Thursday: Still feeling good as I recount the tale of my audition to friends and family members. Am buoyed by their reactions: nearly everyone agrees with me that it must have gone really well. This could be it! This could be my shot! It’s a lead role in a “dramatic reenactment” and will be shown on a well-respected cable channel! The pay is low, but who cares! It’s all about exposure, baby!
Friday: Slight concern. Have I jinxed myself by talking too much about the audition? Push negative thoughts out of my head.
Saturday: It’s a beautiful weekend and I’ve got nothing to worry about. Still feel fairly confident in my performance.

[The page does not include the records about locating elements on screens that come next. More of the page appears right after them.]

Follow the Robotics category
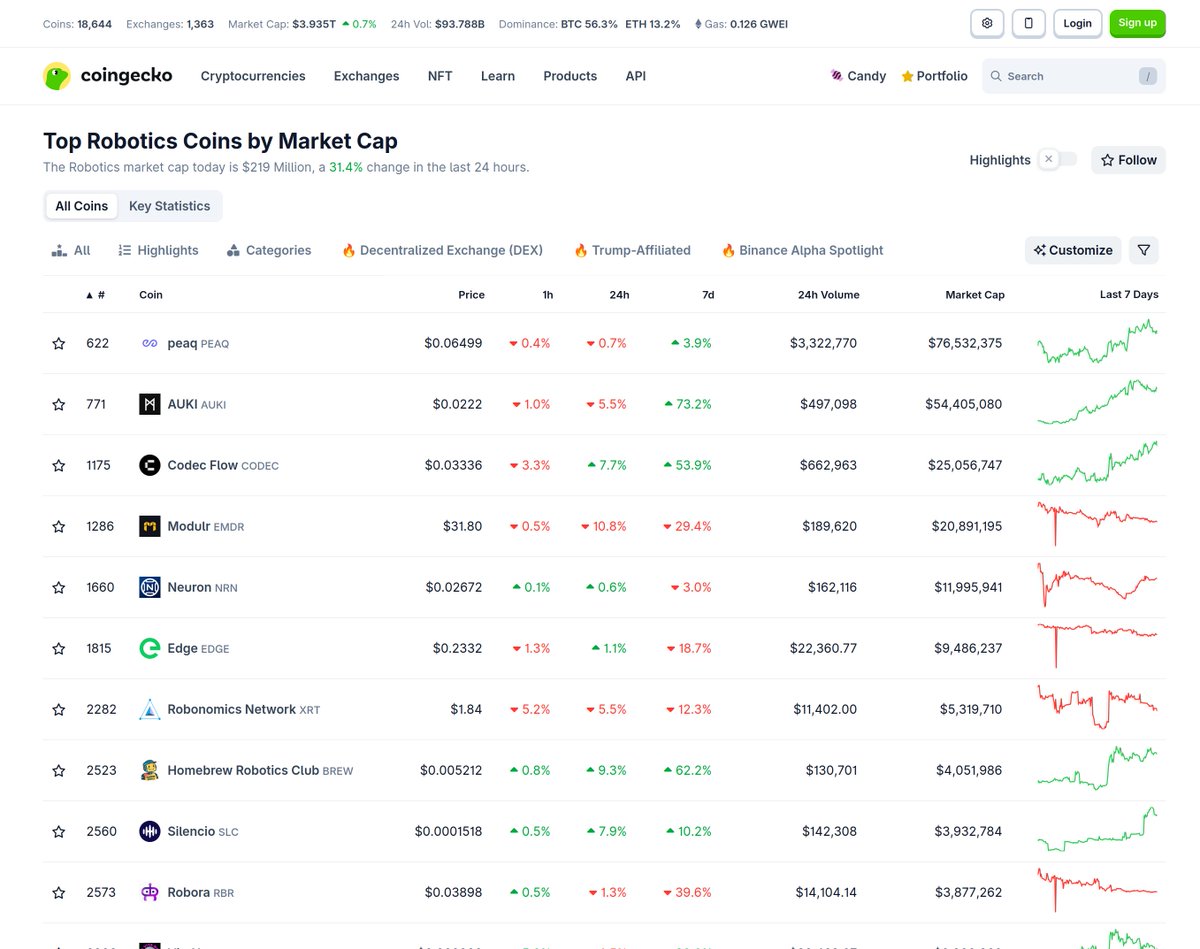The width and height of the screenshot is (1200, 949). tap(1128, 159)
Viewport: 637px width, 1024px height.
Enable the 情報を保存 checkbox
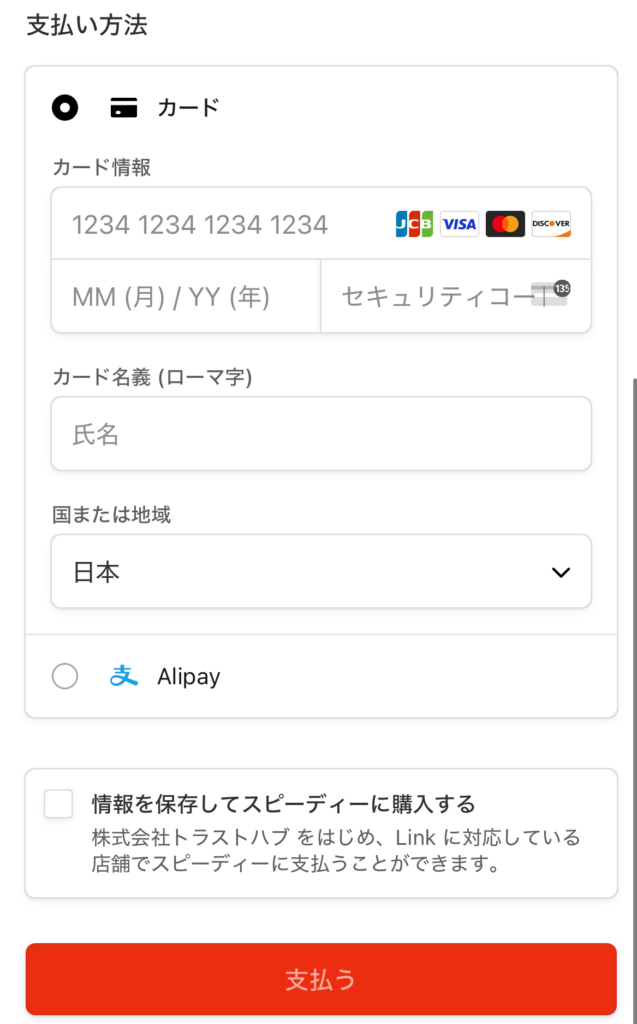[58, 804]
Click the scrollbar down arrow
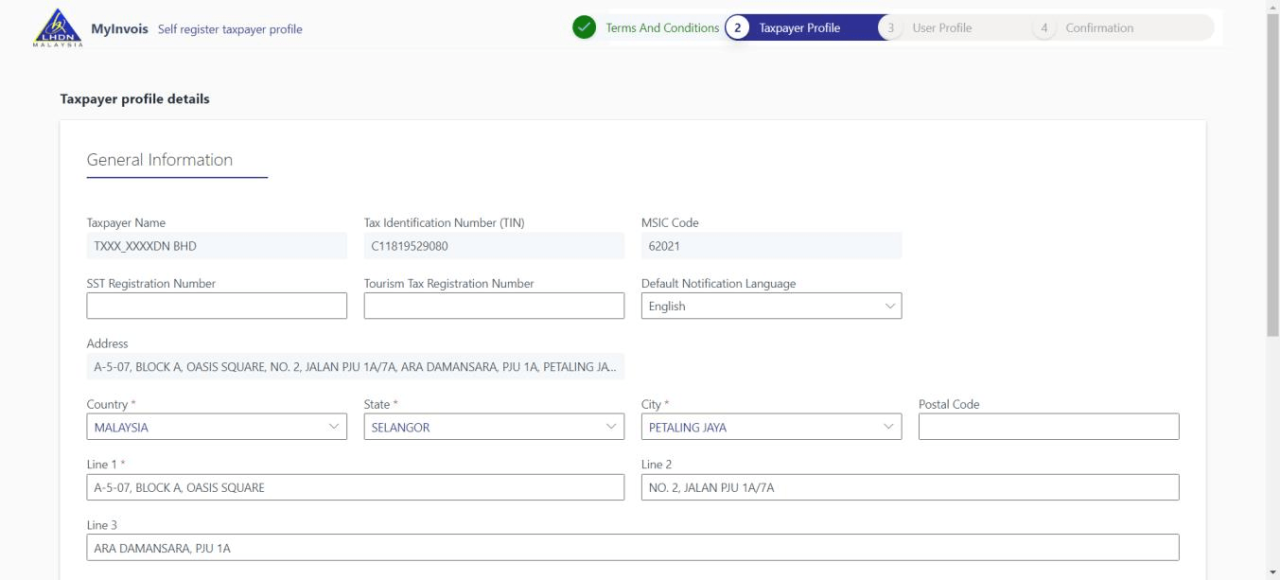Screen dimensions: 1280x580 pyautogui.click(x=1272, y=573)
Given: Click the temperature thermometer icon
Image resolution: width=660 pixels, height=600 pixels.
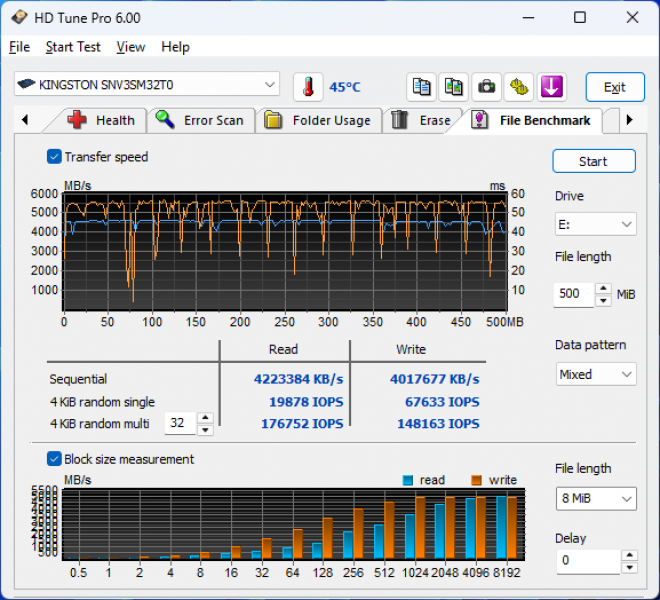Looking at the screenshot, I should click(308, 87).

Sunday evening: Anticipation sets in. Maybe I’ll be hearing from the director soon!
Monday: Keep my cell phone near me at all times, but don’t really expect a call yet. It’s probably still too early in the week.

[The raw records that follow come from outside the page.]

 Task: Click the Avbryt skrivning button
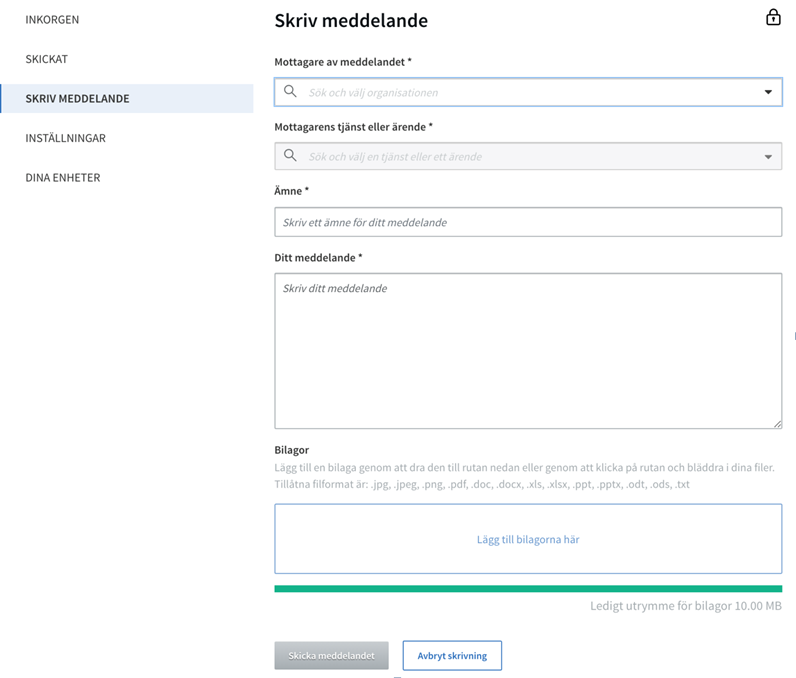tap(452, 656)
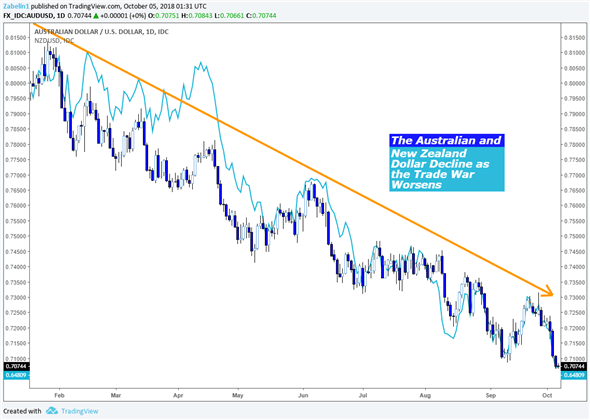This screenshot has height=420, width=590.
Task: Select the FX_IDC:AUDUSD symbol label
Action: (x=28, y=16)
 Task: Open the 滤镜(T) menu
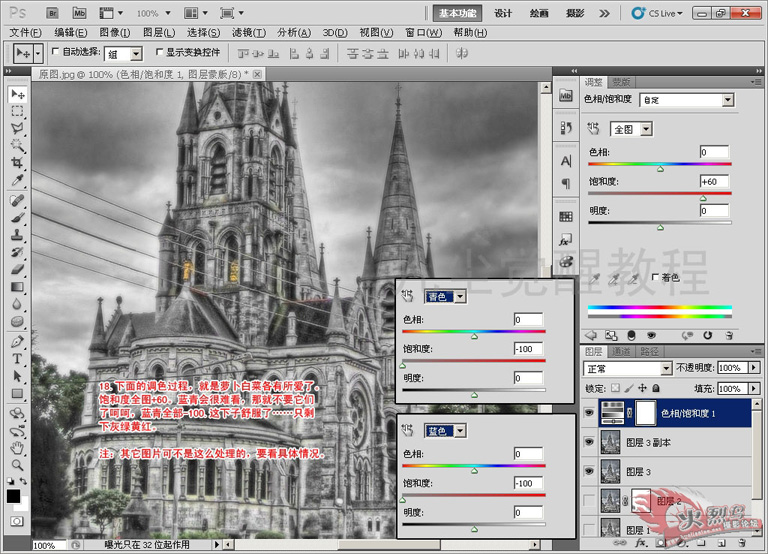(249, 33)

Tuesday: Open and close cell phone frequently just to be sure I don’t have any missed calls. Think back over audition. Feel certain I messed up. Didn’t I mispronounce a word or two? Did I look at the camera when I should have been interacting with the reader? Did I seem overeager? Not eager enough? Cynicism sets in. The director didn’t really like me—he just gives positive feedback to everyone. Try to remain positive and reassure myself that it is still early in the week.
Wednesday: Become increasingly jumpy every time cell phone rings. A dark sense of doubt sets in. The director said I was “physically right for the part,” so if I don’t get it, it must mean that he hated my acting! I am the worst actress ever! I’ll never get a part, ever! Why, why, why?

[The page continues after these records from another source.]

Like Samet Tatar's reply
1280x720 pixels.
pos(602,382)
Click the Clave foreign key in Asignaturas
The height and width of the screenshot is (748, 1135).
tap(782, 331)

Thursday: Cannot stand the suspense any longer. Am tempted to call and ask if decision has been made yet, but worry that I will seem unprofessional by breaking the “Don’t call us, we’ll call you” rule. Besides, week’s not over yet! Brief moment of hope shines through as I consider that perhaps director is running behind schedule and no decisions have been made. I could still be in the running! As evening approaches, false hope fades. Doubts begin anew. Why? What’s wrong with me? Am I really the worst actress in the world? Will my career be snuffed out before it even begins? Will I ever even get another audition? What am I doing wrong?
Friday: Resignation sets in. I didn’t get it. I haven’t officially heard a “no,” but complete radio silence is never a good sign. I even sent an email to the address I was given for questions to see if a decision had been made yet, and I got no reponse at all. That seems a tiny bit rude. Why give out an email address if you're not going to respond to emails? Surely if they had really liked me, they wouldn’t have tortured me all week by not calling. I didn’t have what they were looking for. Depression sets in. Am doomed to live out my life working for a lowly publication of ill repute. Will never have fabulous lifestyle or critical success. Clearly, this is the end of the line for me. Cannot even hack it for a part in a low-budget series. Cry. Drink. Hope that another audition will someday come my way, but try to come to terms with the fact that it may never happen for me. Cry some more. Sleep.